Work item ▸ Rewrite the lines of the records from the one holding "Locate an element on the screen. The" through the end of the records, inclusive. Change "Identify the location of" to "Find the position of" and keep everything else the same.

Study material ▸
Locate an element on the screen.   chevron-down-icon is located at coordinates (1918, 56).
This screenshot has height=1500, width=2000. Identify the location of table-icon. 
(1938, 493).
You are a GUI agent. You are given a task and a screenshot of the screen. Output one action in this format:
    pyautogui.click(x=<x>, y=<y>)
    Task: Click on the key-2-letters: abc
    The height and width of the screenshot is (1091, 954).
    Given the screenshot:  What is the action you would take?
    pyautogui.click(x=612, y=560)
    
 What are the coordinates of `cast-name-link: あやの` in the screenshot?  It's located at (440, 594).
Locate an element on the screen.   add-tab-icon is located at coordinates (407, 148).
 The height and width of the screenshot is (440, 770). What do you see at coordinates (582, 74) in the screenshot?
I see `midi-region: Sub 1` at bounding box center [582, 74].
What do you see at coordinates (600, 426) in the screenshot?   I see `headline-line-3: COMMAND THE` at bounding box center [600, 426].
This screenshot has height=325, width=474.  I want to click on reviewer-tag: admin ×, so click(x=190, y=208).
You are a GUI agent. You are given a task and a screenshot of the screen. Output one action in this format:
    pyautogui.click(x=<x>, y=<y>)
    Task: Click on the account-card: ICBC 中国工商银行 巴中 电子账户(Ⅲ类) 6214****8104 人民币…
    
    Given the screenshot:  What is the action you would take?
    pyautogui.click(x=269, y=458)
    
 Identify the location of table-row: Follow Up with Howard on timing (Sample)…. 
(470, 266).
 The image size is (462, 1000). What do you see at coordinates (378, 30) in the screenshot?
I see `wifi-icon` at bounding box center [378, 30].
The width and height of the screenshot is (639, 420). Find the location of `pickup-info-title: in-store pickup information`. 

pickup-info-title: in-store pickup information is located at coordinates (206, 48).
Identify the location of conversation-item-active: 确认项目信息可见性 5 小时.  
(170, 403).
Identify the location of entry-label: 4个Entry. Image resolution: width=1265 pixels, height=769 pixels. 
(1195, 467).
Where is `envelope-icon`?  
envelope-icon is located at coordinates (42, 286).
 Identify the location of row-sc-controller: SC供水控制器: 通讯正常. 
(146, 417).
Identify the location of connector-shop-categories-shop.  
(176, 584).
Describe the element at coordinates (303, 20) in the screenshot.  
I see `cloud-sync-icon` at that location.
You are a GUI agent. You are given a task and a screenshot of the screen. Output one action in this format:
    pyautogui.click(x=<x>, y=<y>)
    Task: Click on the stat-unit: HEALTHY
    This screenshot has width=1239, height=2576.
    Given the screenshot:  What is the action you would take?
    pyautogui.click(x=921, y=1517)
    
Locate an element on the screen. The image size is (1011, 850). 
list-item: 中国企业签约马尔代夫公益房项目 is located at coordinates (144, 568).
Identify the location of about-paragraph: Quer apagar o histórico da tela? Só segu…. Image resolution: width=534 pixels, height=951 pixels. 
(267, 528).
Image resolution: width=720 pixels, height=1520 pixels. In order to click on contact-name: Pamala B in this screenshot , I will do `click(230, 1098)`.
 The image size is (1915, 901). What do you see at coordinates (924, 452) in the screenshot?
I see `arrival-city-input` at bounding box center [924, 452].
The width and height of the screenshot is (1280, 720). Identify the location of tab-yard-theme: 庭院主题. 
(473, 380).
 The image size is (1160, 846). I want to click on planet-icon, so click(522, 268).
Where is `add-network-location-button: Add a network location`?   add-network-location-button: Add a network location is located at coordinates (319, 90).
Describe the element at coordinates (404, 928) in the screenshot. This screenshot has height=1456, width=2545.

The completed task ▸
Locate an element on the screen. The image size is (1011, 850). 
list-item: 中国企业签约马尔代夫公益房项目 is located at coordinates (144, 568).
Find the position of about-paragraph: Quer apagar o histórico da tela? Só segu…. Image resolution: width=534 pixels, height=951 pixels. 
(267, 528).
Image resolution: width=720 pixels, height=1520 pixels. In order to click on contact-name: Pamala B in this screenshot , I will do `click(230, 1098)`.
 The image size is (1915, 901). What do you see at coordinates (924, 452) in the screenshot?
I see `arrival-city-input` at bounding box center [924, 452].
The width and height of the screenshot is (1280, 720). Find the position of tab-yard-theme: 庭院主题. 
(473, 380).
 The image size is (1160, 846). I want to click on planet-icon, so click(522, 268).
Where is `add-network-location-button: Add a network location`?   add-network-location-button: Add a network location is located at coordinates (319, 90).
Describe the element at coordinates (404, 928) in the screenshot. This screenshot has height=1456, width=2545.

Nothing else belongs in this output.